Not to say this didn't happen. The story seems surprisingly well reported and
sourced. If it's true I hope the hammer falls on the people responsible. But
anyone who has been on the business end of a journalist knows that accurate
reportage is exceptionally rare.

------
TillE
> Alyssa signed the form, but Plumbo declined to answer CNN's questions on the
> record.

This is such an infuriatingly typical corporate sleazebag move: "We _can 't_
comment because of privacy reasons." Consent is provided. "Uhhhh actually
still no comment."

A hyper-cautious approach _might_ hypothetically provide some marginal
protection in the case of a lawsuit, but it sure makes you look like garbage
to any independent reporter.

------
pasbesoin
I decided I can't say as much as I originally did, but I've observed first
hand, in a close relative, how the Mayo Clinics misdiagnosed and mis-treated a
problem for three years. It was only a chance conversation with a business
associate, who had a family member who was expeditiously and effectively
treated for the same class of problem, that resulted in my relative seeing
their doctor and getting that effective treatment. Only, in three years, a lot
of systemic and chronic damage had been done.

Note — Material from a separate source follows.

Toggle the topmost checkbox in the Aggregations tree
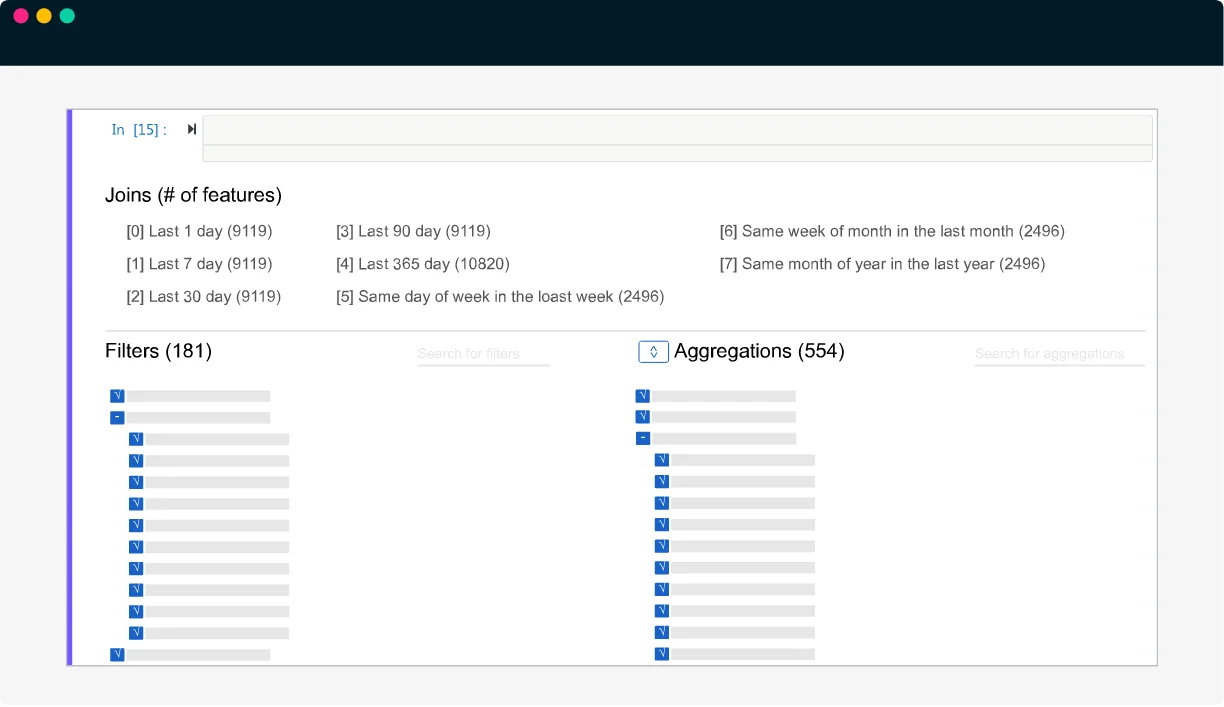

This treatment was, is the standard first course of treatment for my
relative's circumstances and symptoms. It was perhaps unusual for Minnesota,
but not some rare condition -- hardly.

The Mayo Clinics continue to have a stellar reputation. However, I've observed
what I consider gross incompetence on their part, along with apparent closed-
mindedness to... what? Effectively interrogating the case and actually
researching what the rest of the world does about it?

I'm not free, on a personal level, to go into the details.

But I learned that you can trust _no place,_ based solely on their reputation.

And reputation seems to breed arrogance and dismissiveness that is counter-
productive -- outright harmful.

------
peapicker
It wouldn't surprise me to learn that the parents had 'good' insurance and the
Mayo saw a way to milk it to the lifetime maximum. Don't let 'em go until you
milk 'em dry...

Disgusting behavior.